## TASK DETAILS
Your task is to find every line of the data that holds the string "computer" and copy it.

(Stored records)
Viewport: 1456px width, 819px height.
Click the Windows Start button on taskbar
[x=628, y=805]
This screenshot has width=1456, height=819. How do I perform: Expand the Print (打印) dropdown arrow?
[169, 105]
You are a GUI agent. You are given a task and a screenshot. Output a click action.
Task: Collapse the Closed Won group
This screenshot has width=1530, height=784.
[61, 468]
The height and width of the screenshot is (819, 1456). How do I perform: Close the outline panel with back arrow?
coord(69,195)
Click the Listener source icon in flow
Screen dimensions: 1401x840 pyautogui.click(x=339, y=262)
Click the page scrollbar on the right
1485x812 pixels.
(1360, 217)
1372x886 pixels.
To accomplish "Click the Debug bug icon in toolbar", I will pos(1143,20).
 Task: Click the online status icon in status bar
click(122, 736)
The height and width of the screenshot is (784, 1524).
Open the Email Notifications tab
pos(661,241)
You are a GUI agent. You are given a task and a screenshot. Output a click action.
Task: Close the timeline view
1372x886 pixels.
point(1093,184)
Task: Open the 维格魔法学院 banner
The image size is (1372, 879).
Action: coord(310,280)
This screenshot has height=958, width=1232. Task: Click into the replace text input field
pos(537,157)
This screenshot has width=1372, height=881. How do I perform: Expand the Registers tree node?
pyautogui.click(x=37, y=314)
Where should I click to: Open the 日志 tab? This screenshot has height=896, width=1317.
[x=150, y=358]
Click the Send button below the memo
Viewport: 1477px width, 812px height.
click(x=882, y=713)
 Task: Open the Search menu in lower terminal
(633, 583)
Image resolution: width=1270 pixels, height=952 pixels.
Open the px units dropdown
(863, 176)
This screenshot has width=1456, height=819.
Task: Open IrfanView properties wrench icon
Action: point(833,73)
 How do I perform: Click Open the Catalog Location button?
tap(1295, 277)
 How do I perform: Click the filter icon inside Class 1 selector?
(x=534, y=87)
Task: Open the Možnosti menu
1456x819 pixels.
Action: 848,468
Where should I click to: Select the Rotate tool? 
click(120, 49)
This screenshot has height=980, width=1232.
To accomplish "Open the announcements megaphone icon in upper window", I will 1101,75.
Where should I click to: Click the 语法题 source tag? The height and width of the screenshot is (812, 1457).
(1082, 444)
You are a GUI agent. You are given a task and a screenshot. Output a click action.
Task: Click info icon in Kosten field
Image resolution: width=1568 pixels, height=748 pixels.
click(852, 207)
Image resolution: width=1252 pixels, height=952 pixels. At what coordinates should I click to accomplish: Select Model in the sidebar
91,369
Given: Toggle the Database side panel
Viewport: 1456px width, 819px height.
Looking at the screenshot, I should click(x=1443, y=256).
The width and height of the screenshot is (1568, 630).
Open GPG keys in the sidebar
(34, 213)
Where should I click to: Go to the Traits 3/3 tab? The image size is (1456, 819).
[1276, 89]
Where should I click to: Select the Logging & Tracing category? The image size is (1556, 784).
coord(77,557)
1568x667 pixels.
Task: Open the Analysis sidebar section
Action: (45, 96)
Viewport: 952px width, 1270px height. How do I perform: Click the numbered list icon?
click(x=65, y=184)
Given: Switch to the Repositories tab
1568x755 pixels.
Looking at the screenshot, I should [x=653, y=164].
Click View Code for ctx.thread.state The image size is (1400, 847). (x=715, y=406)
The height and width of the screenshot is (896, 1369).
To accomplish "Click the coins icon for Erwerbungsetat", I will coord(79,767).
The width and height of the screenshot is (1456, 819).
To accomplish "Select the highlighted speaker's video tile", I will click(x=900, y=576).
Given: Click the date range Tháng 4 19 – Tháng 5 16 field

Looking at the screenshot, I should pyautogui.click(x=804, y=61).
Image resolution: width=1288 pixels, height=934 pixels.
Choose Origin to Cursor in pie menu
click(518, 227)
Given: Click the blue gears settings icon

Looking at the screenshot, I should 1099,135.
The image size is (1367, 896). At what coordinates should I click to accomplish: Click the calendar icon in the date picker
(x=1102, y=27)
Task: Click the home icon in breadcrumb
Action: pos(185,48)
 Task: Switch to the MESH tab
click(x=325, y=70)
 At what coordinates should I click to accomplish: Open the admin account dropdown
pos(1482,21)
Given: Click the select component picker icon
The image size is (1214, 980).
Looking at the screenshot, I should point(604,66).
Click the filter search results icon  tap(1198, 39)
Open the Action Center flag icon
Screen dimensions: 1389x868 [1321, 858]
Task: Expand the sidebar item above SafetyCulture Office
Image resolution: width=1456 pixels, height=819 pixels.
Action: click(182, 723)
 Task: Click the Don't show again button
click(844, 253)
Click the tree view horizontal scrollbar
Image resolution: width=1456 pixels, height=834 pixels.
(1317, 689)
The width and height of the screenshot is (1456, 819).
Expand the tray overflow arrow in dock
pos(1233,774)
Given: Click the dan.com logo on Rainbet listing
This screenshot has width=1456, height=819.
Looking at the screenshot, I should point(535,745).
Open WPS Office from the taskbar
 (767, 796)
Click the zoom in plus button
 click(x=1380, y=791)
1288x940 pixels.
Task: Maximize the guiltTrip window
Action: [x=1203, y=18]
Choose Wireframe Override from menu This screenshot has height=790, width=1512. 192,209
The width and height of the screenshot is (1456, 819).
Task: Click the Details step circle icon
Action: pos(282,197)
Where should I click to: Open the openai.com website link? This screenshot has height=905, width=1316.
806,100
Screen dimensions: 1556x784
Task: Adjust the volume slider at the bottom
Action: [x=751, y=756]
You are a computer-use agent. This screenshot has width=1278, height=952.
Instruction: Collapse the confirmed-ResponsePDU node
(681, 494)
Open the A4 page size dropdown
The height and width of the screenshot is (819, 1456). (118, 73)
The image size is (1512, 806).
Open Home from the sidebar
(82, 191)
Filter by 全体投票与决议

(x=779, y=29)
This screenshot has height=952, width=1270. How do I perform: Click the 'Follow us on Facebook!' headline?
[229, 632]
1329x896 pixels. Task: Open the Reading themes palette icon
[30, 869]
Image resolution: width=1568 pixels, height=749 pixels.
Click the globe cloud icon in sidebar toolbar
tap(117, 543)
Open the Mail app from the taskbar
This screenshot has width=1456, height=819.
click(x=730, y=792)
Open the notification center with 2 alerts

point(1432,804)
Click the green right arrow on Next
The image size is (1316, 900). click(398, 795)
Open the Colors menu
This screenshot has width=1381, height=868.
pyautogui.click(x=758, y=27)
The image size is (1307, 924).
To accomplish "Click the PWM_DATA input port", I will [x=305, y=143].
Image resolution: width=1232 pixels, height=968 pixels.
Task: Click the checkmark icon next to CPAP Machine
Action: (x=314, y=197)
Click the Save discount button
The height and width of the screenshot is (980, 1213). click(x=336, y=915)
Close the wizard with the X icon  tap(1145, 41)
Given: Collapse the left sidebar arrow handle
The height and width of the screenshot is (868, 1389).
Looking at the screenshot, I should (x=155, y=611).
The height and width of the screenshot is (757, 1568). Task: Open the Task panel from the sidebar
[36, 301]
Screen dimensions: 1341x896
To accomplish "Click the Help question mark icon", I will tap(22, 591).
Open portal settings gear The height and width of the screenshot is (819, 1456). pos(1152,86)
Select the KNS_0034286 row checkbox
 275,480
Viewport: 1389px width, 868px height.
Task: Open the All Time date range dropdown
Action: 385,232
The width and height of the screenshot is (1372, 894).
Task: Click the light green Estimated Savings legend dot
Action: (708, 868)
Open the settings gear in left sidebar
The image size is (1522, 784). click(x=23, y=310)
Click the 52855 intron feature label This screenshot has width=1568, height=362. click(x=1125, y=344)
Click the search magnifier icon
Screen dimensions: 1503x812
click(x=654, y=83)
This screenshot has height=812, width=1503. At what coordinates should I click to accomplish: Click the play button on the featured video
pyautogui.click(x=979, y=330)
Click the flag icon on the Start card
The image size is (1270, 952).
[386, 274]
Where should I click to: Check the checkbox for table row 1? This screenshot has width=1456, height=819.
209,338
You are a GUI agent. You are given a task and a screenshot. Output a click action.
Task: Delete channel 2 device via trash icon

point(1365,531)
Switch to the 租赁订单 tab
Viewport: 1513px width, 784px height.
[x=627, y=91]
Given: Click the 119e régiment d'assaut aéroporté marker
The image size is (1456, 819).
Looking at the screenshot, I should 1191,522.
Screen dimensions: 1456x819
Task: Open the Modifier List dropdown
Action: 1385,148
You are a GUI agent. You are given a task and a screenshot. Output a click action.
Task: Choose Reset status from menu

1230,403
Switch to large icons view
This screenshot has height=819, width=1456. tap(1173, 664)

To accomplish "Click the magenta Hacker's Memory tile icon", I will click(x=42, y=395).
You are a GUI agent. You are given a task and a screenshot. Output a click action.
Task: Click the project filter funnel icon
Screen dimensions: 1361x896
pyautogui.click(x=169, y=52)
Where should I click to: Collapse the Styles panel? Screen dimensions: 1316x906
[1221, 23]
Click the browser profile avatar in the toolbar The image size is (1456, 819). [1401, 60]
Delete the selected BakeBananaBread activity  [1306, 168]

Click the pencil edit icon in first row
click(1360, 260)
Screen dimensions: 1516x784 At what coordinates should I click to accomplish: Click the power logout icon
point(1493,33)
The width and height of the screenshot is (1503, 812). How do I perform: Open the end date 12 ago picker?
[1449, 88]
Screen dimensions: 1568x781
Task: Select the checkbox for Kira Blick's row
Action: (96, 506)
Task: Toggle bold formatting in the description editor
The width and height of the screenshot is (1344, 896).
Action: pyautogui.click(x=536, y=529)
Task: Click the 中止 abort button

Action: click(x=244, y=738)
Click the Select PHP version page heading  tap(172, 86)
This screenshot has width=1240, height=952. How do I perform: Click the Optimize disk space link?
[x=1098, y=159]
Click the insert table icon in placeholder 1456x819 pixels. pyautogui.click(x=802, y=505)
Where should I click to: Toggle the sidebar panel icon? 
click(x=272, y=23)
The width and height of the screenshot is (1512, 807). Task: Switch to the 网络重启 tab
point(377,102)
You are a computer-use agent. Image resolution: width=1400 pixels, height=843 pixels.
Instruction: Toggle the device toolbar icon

## TASK RESPONSE
You are a computer-use agent. This screenshot has width=1278, height=952.
You are a computer-use agent. Image resolution: width=1400 pixels, height=843 pixels.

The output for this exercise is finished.